It seems I ahve overoptimised the length of the original post, therefore first some explanatory text and then some comments.
There are quite some insightful people circling the forum, so in starting the thread I was hoping to get some people read the book and point out the weaknesses/errors in author's arguments (hopefully it is available in libraries). Especially from the camp strongly in favour of profits and against redistribution - hopefully these people can summon the time and will to read something they oppose from the start, I know first hand this can be very hard.
However, it is difficult to discuss the arguments and ideas, when they have not been read in the original form presneted by the author - no pun intended. Moreover, I do not want to become an apologist for the author or his ideas, despite the fact that I do share some of his views. IMHO the original is worth reading beacuse it seeks for root causes of problems in current society and provides a draft plan for *gradual* treatment of these root causes, i.e. it is unorthodox but constructive from the outset.
Nevertheless, some good and interesting points have been already raised in the replies above. There will be some spoilers in my comments below, as much as I do not like it because they are out of context and may well be subject to "loss in translation."
Interestingly, the comments overall seem to confirm author's two key points:
- "capital investments must yield profit" is a dogma which is beyond any doubt in the current system (but a dogma is just a strong, orchestrated belief)
- collective human consciousness is the only obstacle in the migration path towards non-profit society (but humans in developed world have developed their consciousness to overcome many dogmas, e.g. slavery, women rights, etc.)
On hard work. The assumption in non-profit society is that everyone's needs are taken care of, i.e. everyone is FIREd, so no need for hard work, unless you want to. Do not mix the current, migration, and utopian states, though.

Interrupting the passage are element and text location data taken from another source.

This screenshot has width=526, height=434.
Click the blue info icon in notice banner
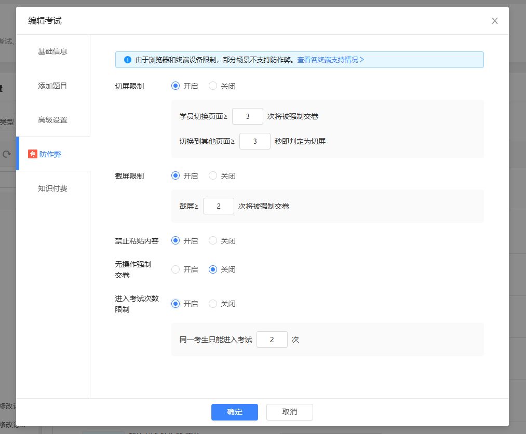pos(127,60)
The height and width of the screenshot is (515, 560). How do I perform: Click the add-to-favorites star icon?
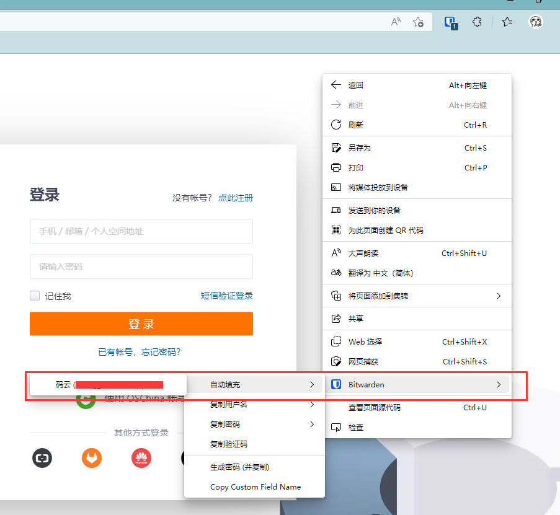tap(419, 22)
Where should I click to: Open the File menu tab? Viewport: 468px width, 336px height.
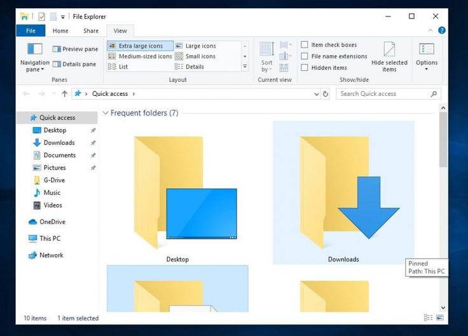point(31,30)
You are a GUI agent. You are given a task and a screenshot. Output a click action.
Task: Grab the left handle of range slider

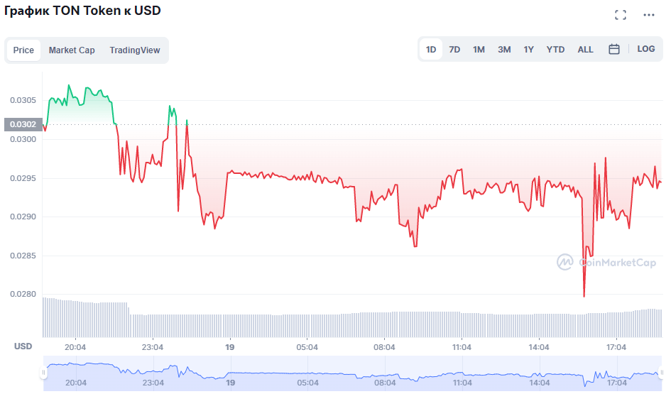coord(43,373)
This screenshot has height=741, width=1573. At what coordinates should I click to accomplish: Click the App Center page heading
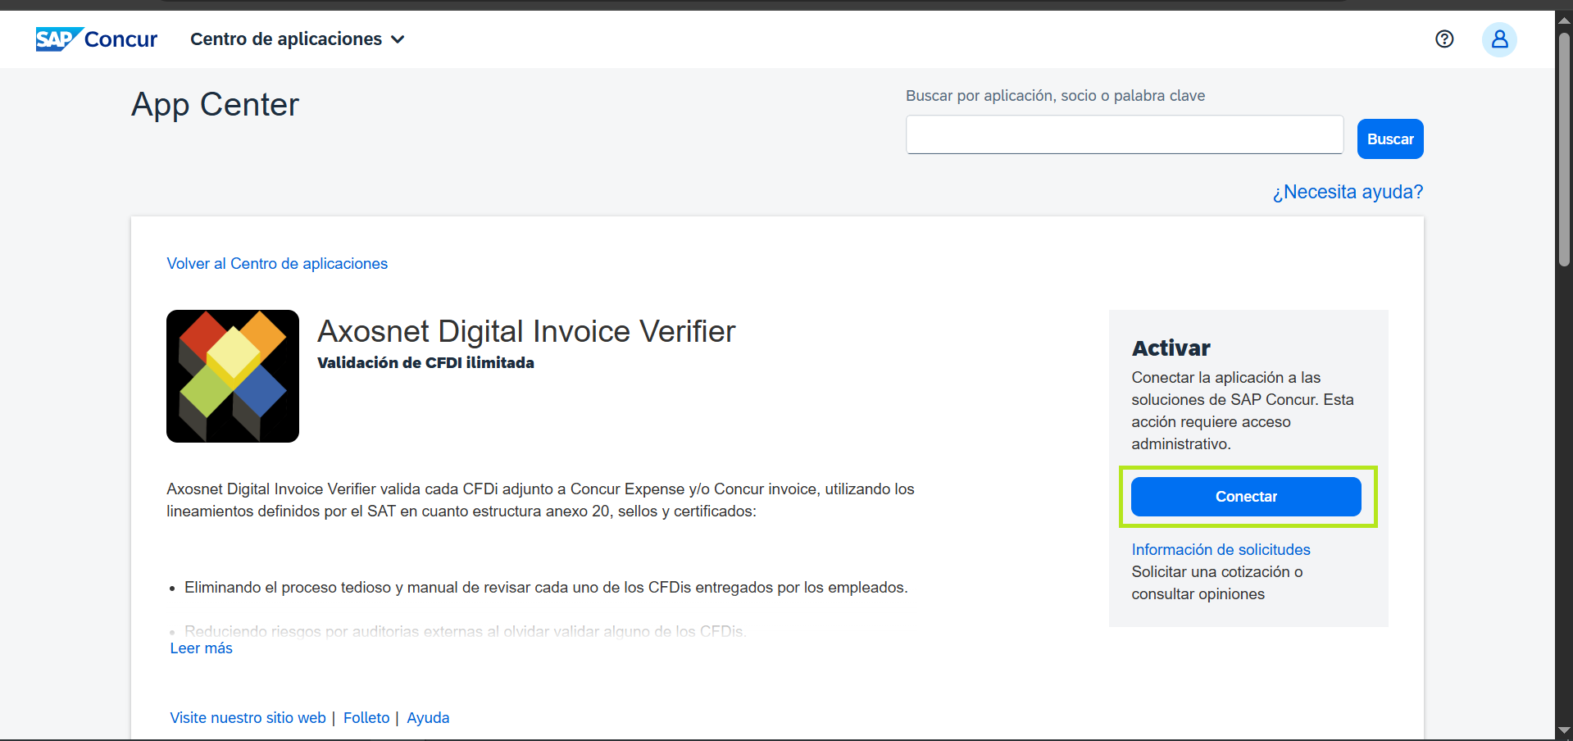coord(215,105)

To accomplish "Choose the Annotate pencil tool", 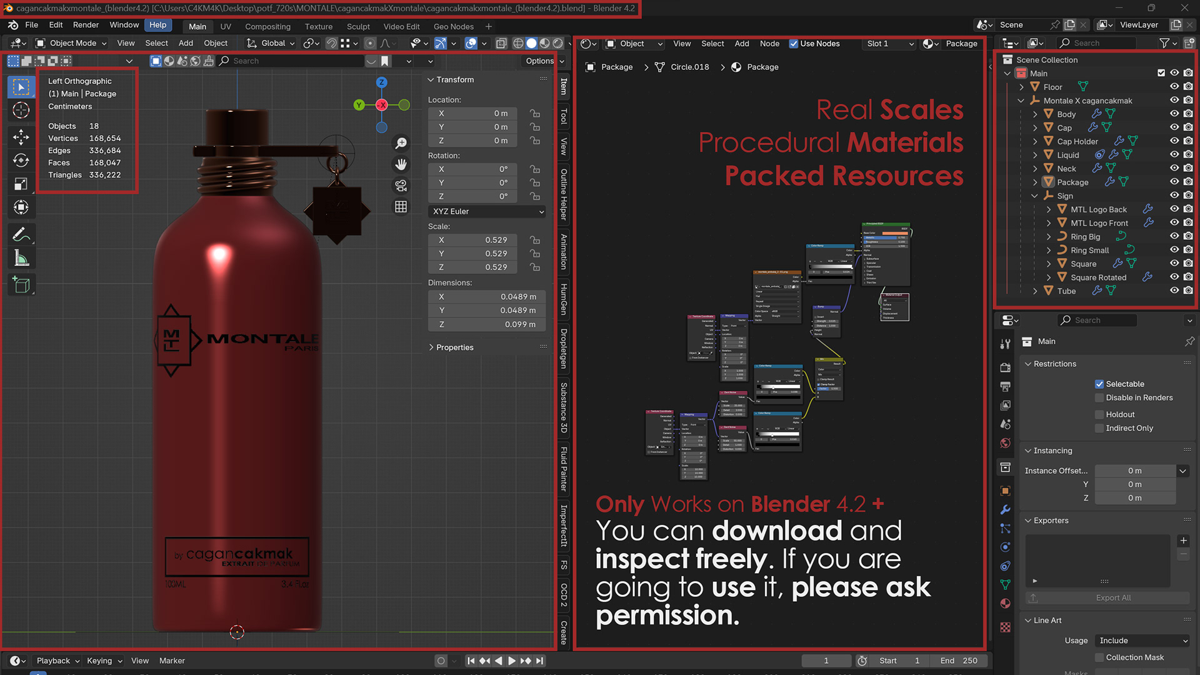I will (21, 235).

On reaching utopian state, I am pessimistic. We may reach the point when technology is able to cater for all our needs with no human intervention whatsoever. But the human is still just an animal, a fancy one, but an animal nonetheless. Which means we are driven not by our consciousness but by our lizzard brain, i.e. irrational emotions - how much does a lizzard care about human utopia?
On the role of government. If technology provides for human needs, no need to force humans into anything - an easy one in utopian state. Not sure how things would work out in the migraiton phase, though. Anyway, government's main role would be distribution of resources, as MaaS pointed out. And contrary to MaaSs' belief, there are very respectable scholars debunking the government vs. private sector myth. Enter
Marianna Mazzucato.
On externalities. To push it even further than evensjw, externalities fit among greatest cons, regardless of whether it is due to intention or incompetence of economy as a discipline. The original author believes the former due to profit pressures.

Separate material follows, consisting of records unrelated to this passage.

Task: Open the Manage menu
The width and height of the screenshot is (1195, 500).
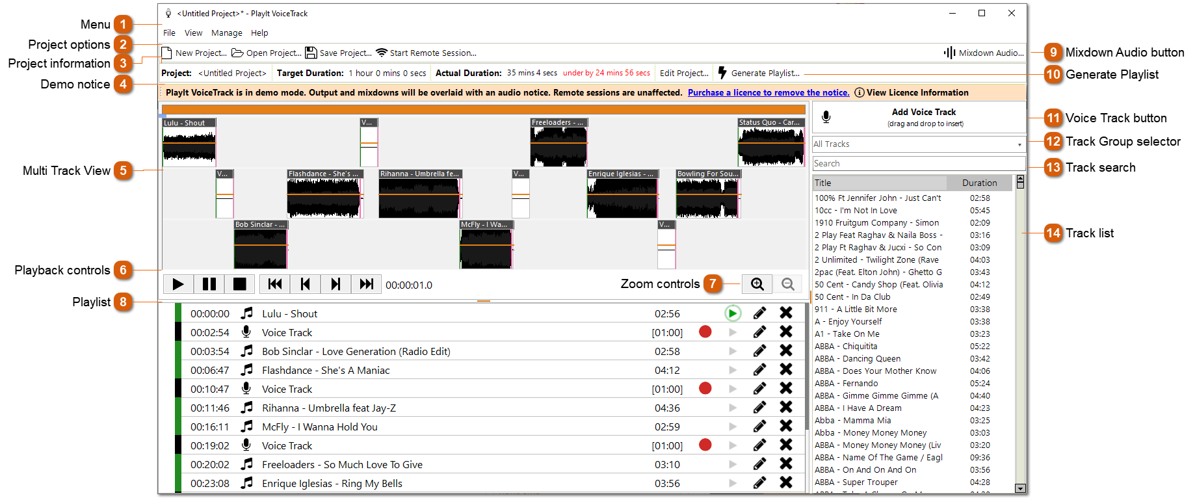Action: [x=226, y=33]
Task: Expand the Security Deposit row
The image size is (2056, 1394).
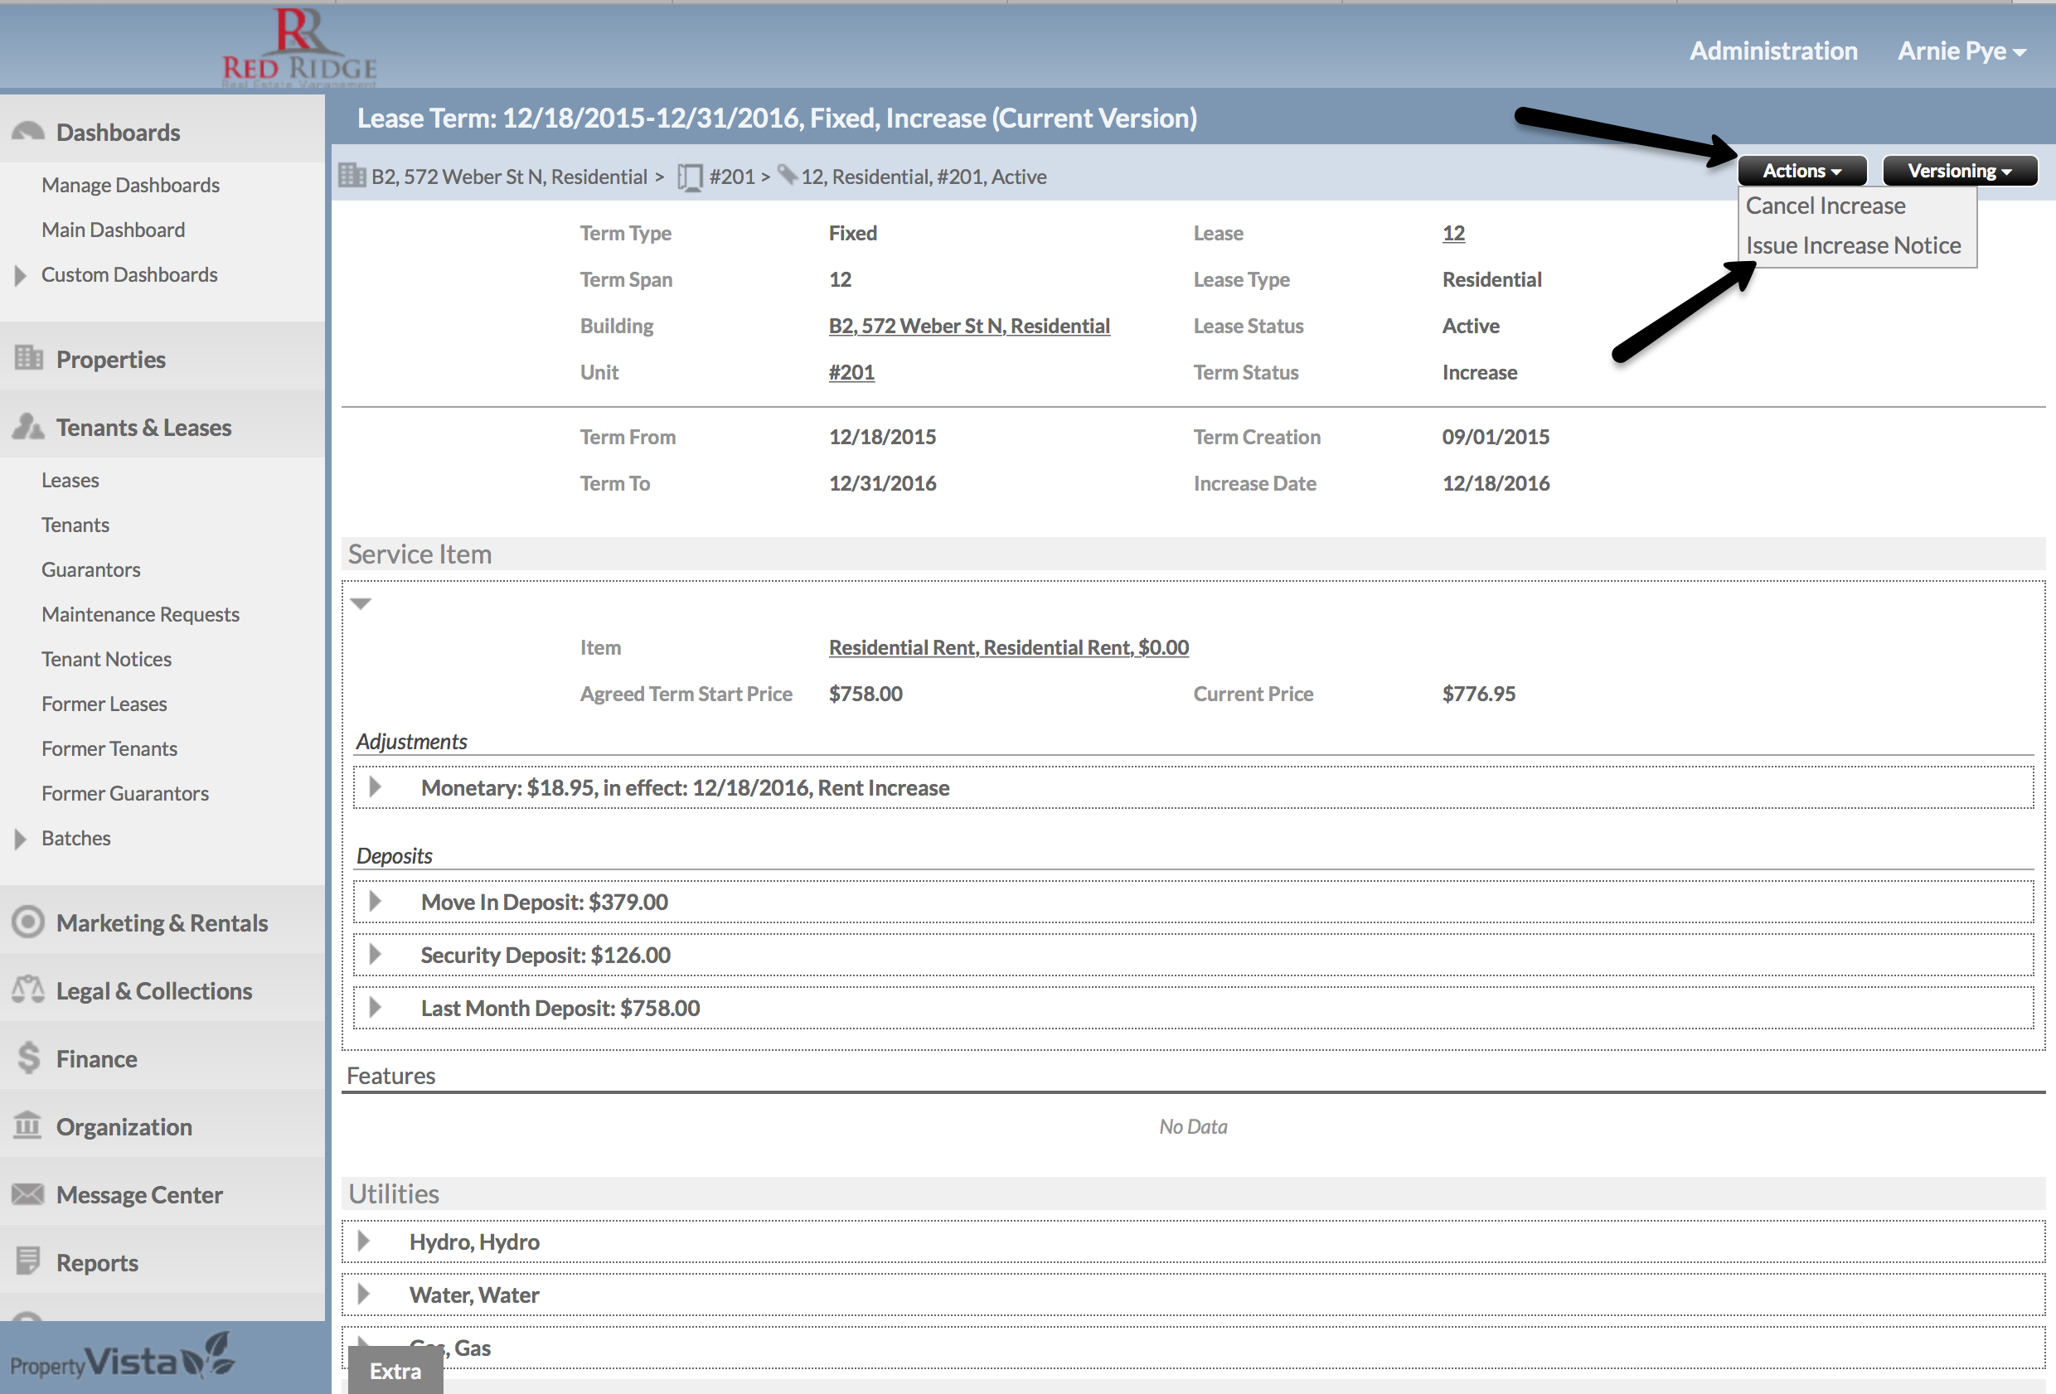Action: [375, 954]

On author's competence. I generally agree about specialisation. However, the author is a tenured scholar in natural/technical sciences, i.e. he has command of the scientific method and (probbaly) applied it along with some knowledge from his discipline to another scientific discipline (economy). Moreover, it is hard to hold experts in economy/finance in high regard, given that they can't see farther than their nose let alone into more distant future - that is in fact one of the foundations of both index investing and this forum. So, is it possible for a scholar from another discipline to better understand economy than economists, so much so to win a Nobel prize in economy?
You bet. Is it possible for knowledge from another discpline to have value and be used in economy?
You bet. And is it possible for superstar economists with Nobel prize in economy, who invented and used the magic formula for eliminating risk from investing in derivatives, to be so clueless in what they are doing to blow several billion and threaten to bring down the financial system?
You bet. On perpetual economic growth, I have yet to hear a convincing (scientific) argument supporting it. Because simple arithmetic says it is impossible in a finite system. Moreover, I have yet to hear a good explanation on what drives it and to what extent. My own simple resoning tells me it is mainly productivity increase and demand growth due to population growth and standard increase. But how many percentage points each of them contributes and do they add up to e.g. 7%/10% real/nominal CAGR for S&P. This one lurks at the back of my head, even though I bought into indexing. I guess I am just hoping the breakdown does not happen on my watch.